This Obama has endorsed a long list of liberal restrictions on free enterprise that could end up hurting the people they are supposed to help, along with the rest of us: statist remedies for our broken educational system; encouraging unionization by substituting peer pressure and an undemocratic card-check process for secret ballots; raising the wages of women or lowering those of men who have dissimilar jobs that are declared by bureaucrats to be of comparable worth; renegotiating NAFTA; and more.
I wonder how far Obama wants to go down the road suggested by his lament in that 2001 radio interview that the civil-rights movement had failed to engineer "redistribution of wealth" and "economic justice." Would he be content with the moderately redistributive, Clintonesque increase in taxes on high-earning Americans that he proposes now? Or would he end up pushing for confiscatory taxes that could stifle entrepreneurship and job creation?
Taylor goes into a long standing far left voting record including being voted by his own magazine, the National Journal, the most liberal Senator in the Senate in 2007. He lists a long line of radical associates like Reverend Jeremiah Wright, Frank Marshall Davis, and William Ayers. He also points out a voting record in the U.S. Senate and the Illinois Senate. Furthermore, he points out that he's never reached across the aisle on any issue of substance.
Stuart started his piece by pointing out the nightmare far left governing scenario as he saw it. He also made a strong case, at least to this partisan. I was curious how Taylor saw the potential of a bi partisan Obama. Here is what gives Taylor hope.
The pragmatic, consensus-building, inspirational Obama who has been on display during the general election campaign is a prodigious listener and learner. He can see all sides of every question. He seems suffused with good judgment. His social conscience has been tempered by recognition that well-intentioned liberal prescriptions can have perverse unintended consequences. His tax and health care proposals are much less radical than Republican critics suggest.
This Obama has surrounded himself not only with liberal advisers but also with mainstream moderates such as Warren Buffett and former Fed Chairman Paul Volcker. He has won the support of moderate Republicans, including Colin Powell and Susan Eisenhower, and conservatives, including Kenneth Adelman and Charles Fried.
Now, bi partisan rhetoric and some bi partisan adivsors is not much of an argument, given that Senator Obama has had a long history of associations with far left radicals, a lifetime of a far left voting record, and absolutely no history of bi partisanship. It's very easy to make bi partisan rhetoric. It is only slightly more difficult to put a few non liberals on your advisory staff.

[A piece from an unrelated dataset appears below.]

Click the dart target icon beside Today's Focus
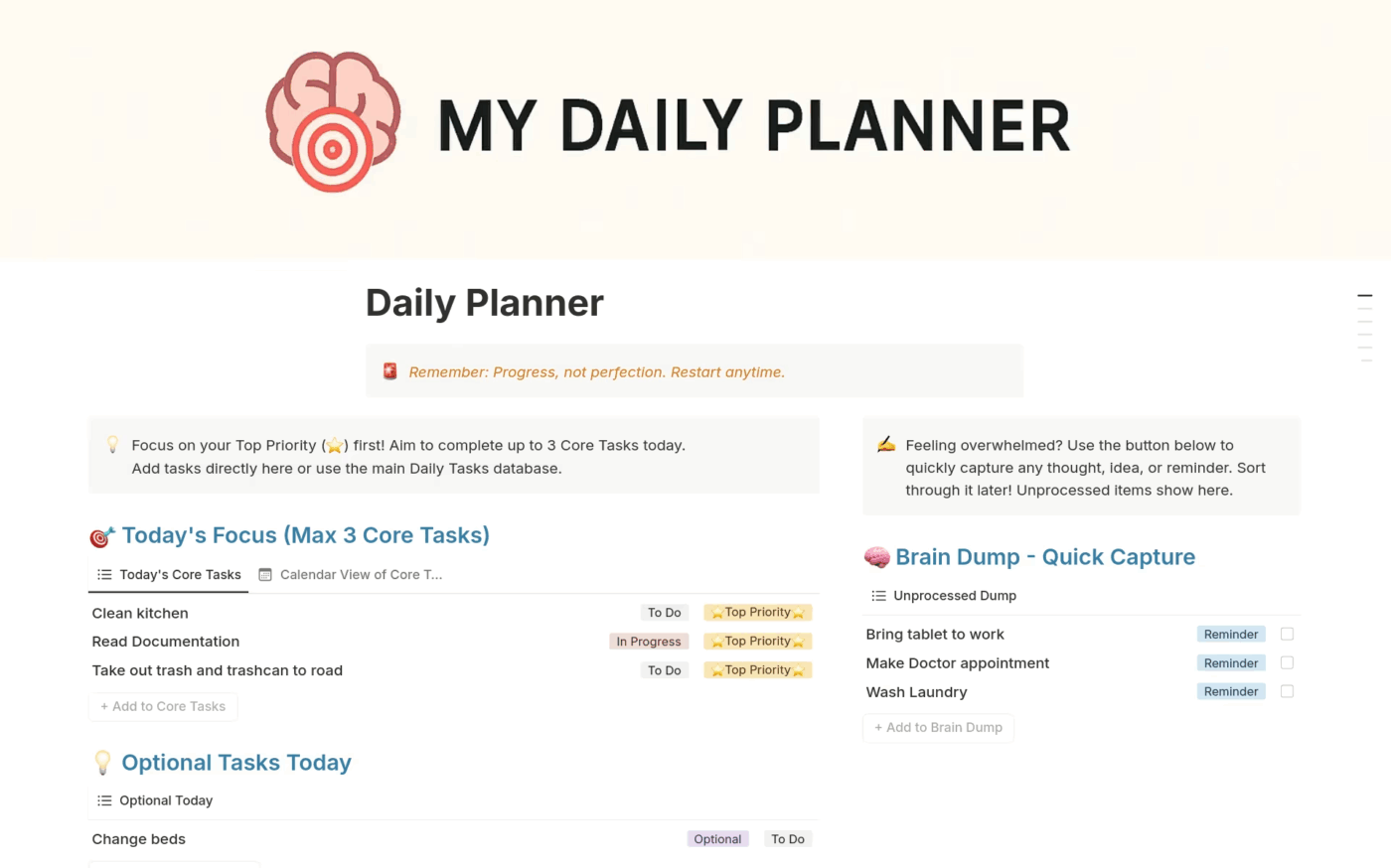The image size is (1391, 868). 102,537
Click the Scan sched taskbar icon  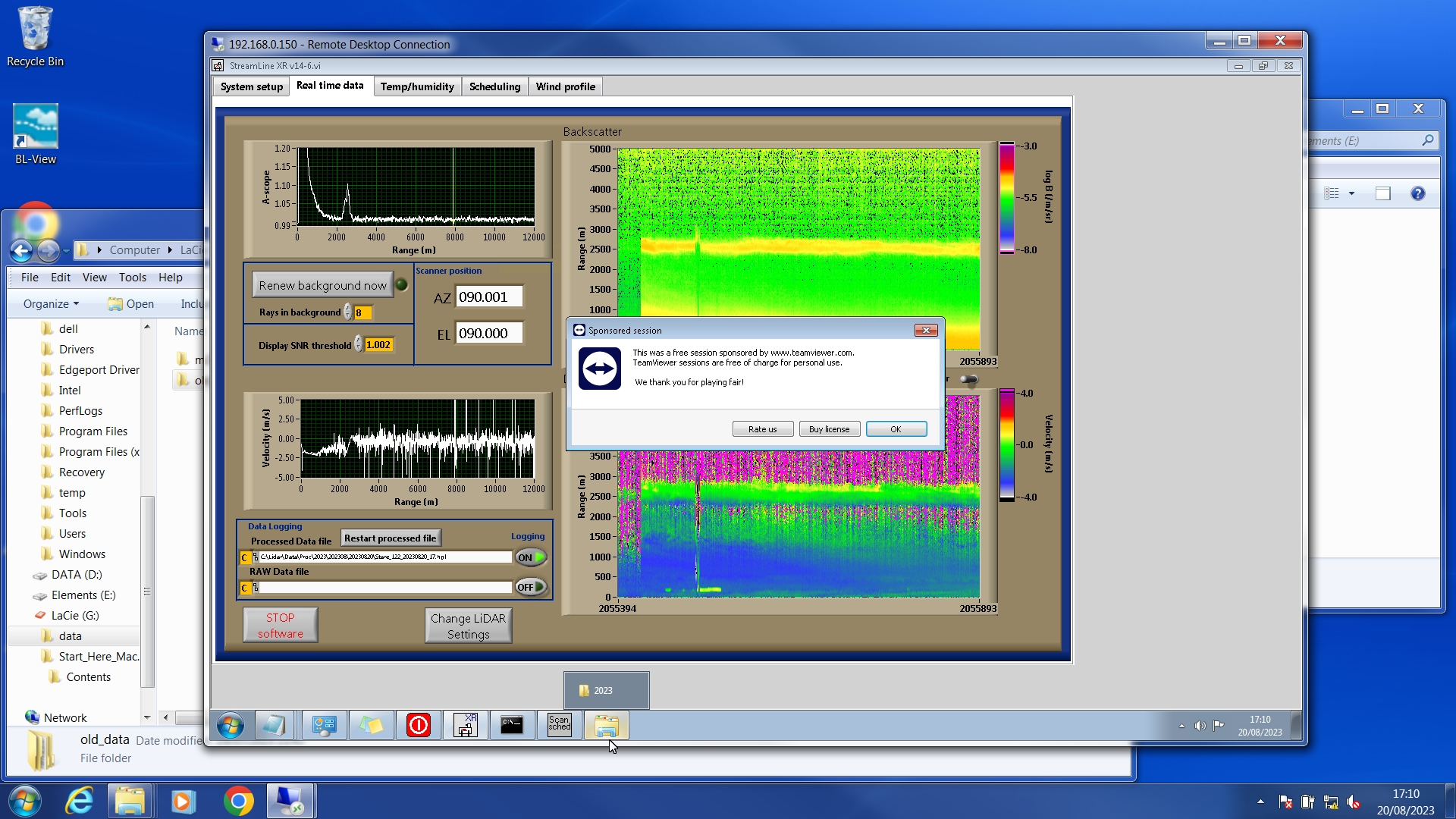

There is one dynamic that Taylor didn't address that will affect his governance.
Obama will govern with both Houses of the Congress. As such each and every proposal he wants will pass. As such, you can bet we will have redistribution of wealth because that's what he has been campaigning on the whole campaign. You can bet we will have a quasi socialist health care system because that's what he has been campaigning on. You can bet we will have a new "windfall profits tax" because that's what he has been campaigning on. You can bet we will see a plethora of new spending programs, new corporate tax cuts, and a dovish foreign policy because that's what he has been campaigning on. We WILL have another stimulus package costing over $100,000,000,000 because that's what he has been campaigning on. You can bet that we will leave Iraq on a timeline and attempt to meet with vicious dictators ASAP because that's what he has governed on. You can bet we will have a plethora of new business regulations because that's what he has been campaigning on. We will have a plethora of new far left judges because that's what he has campaigned on.

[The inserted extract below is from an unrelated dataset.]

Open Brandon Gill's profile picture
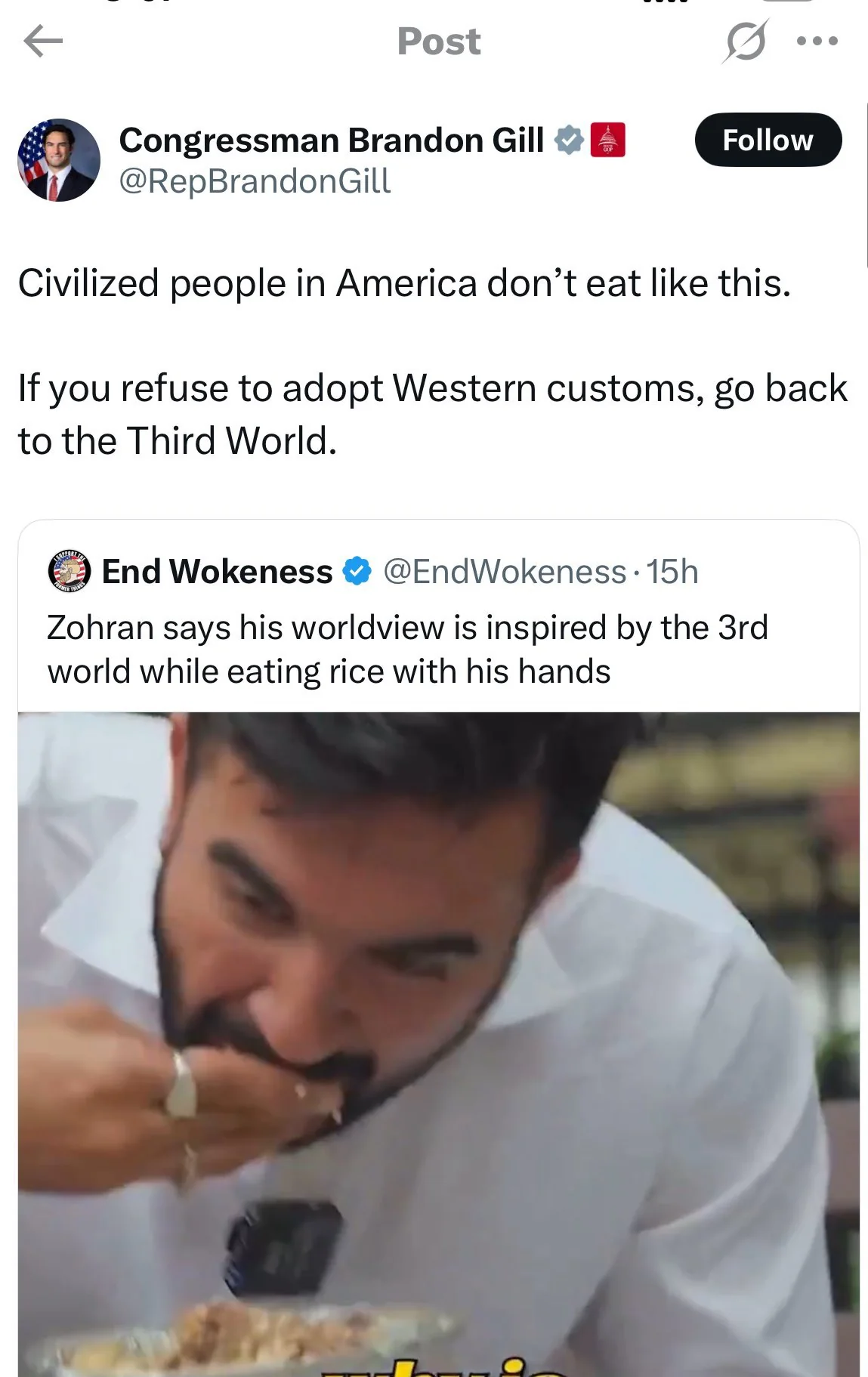59,159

The only questions remain are whether or not the far left will take full control. The question remains whether or not the Fairness Doctrine will be re instituted. The question remains whether or not we will remove secret ballots for union voting and force unions upon WalMart. The question remains whether or not laws like ENDA will be implemented. The only place where Senator Obama is in line with conservatives is on some education issues. It remains to be seen whether or not there will be merit pay and more funding for Charter Schools. It also remains just how much pork there will be in the budgets for the first two years.

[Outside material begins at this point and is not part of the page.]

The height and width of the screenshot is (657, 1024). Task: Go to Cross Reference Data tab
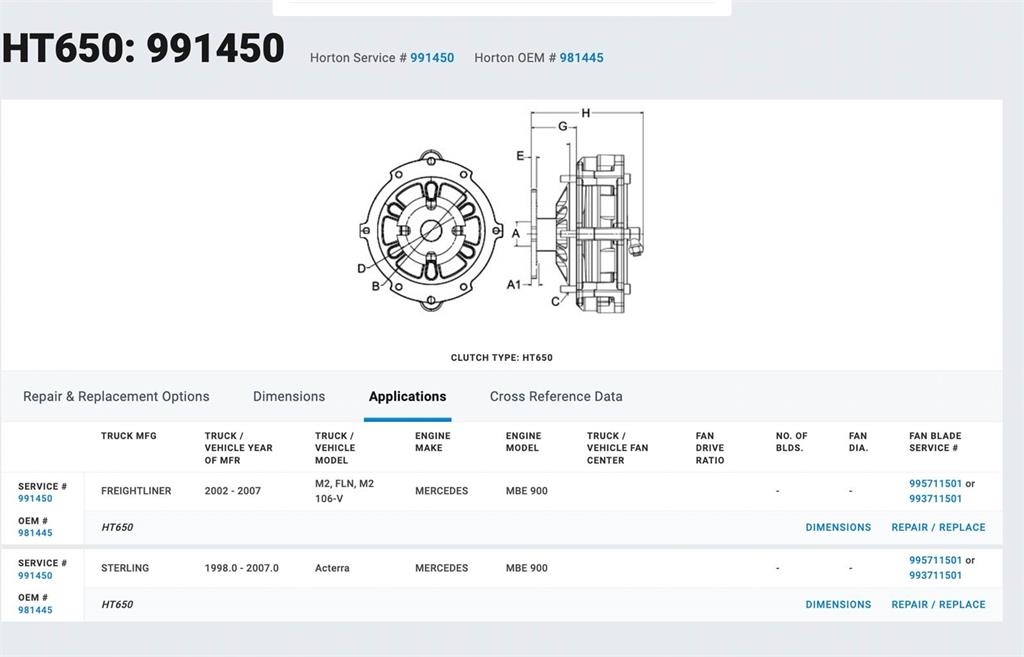click(x=556, y=397)
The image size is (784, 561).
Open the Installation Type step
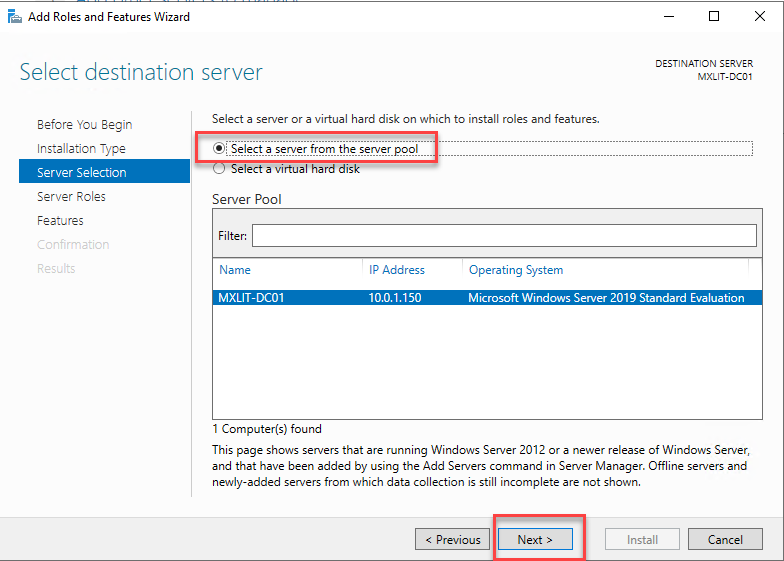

Even if Senator Obama had a Free Trade epiphany, the liberal Congress would never allow any new free trad pacts. The only question is whether or not he follows through with his primary rhetoric of re negotiating old ones, or he is the more moderate of the general election. The question is not whether or not terrorists will receive more rights but how many. We will seriously revisit don't ask don't tell for our military, and both the Congress and Senator Obama have made promises to cut military spending. None of this is a battle between moderate and liberal ideology. Rather it is a battle between liberal ideology and far left ideology.
The idea that Barack Obama will stand up to the far left on the Fairness Doctrine would be welcome to anyone that believes in free speech. That said a bloated budget, where health care is socialized, income is redistributed, Iraq is lost, and our enemies are met with, that also doesn't include a new Fairness Doctrin and ENDAbut does include new merit pay and more funding for charter schools, is not exactly governing as a moderate.